Here are some statistics that illuminate how racism is functioning in British society today:

  • Job applications in British cities from people with White-sounding names were 74% more likely to receive a positive response than applications from people with an ethnic minority name.1
  • Black British women are five times more likely to die in childbirth compared to White women.2
  • In January 2020, exclusions for racism in primary schools were up by more than 40%.3

These British statistics show areas of British life that are affected daily by racism, and that restrict and disempower Black people from living the same quality of life as White people.

This is why claiming to ‘not see colour’ is racist. To not acknowledge a person’s identity, their history, and the ways in which they are treated in society means not acknowledging that person at all. The first step to overcoming racism is to fully acknowledge and identify it within the structures around us and especially within ourselves.

None of us will get it right every time, and overcoming racism is continuous work. We have to constantly check ourselves and others around us to ensure we’re considering our race and the race of others, and the impact that has on situations. Sometimes, our racism is unconscious. But applying ourselves to make these considerations is the first thing we can do to working towards eliminating it.

And this means acknowledging our privilege as White people.
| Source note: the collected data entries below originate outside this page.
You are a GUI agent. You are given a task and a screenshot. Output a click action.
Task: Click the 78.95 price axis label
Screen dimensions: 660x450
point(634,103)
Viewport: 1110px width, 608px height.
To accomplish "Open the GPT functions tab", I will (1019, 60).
I’m going to say this again because I feel this often gets misconstrued:

Being White is being privileged.

This does not mean that being White means we’re richer, healthier, more supported or successful than every Black person.
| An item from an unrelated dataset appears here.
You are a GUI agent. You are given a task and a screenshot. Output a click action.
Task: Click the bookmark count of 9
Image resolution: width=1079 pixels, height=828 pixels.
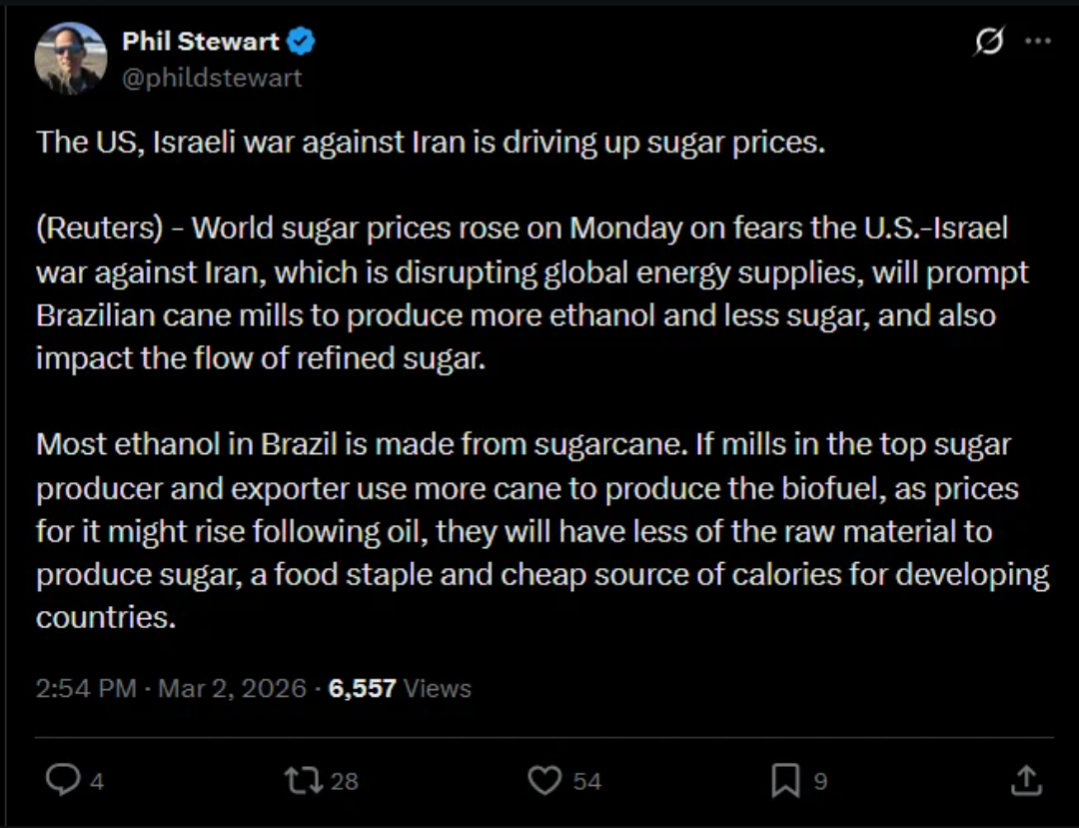tap(820, 781)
What it does mean is that we are free to exist peacefully with no negative consequence of the colour of our skin. We do not fear unemployment, arrest, or deprivation of access to basic needs because of the colour of our skin.

To expand:

  • We do not need to change our names to be invited to a job interview.
  • We are not demanded an explanation of our nationality, our ethnicity, or our religion, due to the colour of our skin.
  • When we go on holiday or move to a new house, we do not need to check whether certain areas are racist towards people of our skin colour.
  • Throughout our lives, we have opened books and turned on the television and always seen people that look like us.
  • When we look to those in power, we will see people with the same colour skin as us.
  • We are able to recognise our identity as accepted and celebrated around us.

If you’re Black, you often do not have these privileges.

If you’ve never had to question whether you’ve been held back by the colour of your skin, then you are privileged.

The first thing we can do as White people is educate ourselves on the privilege that we enjoy, and the struggles of those Black members of our society. To do this, we must reach to existing resources. Black people have struggled physically, mentally and emotionally for long enough. It is now time for us, as White people, to understand this struggle without burdening them even more with the task of educating us.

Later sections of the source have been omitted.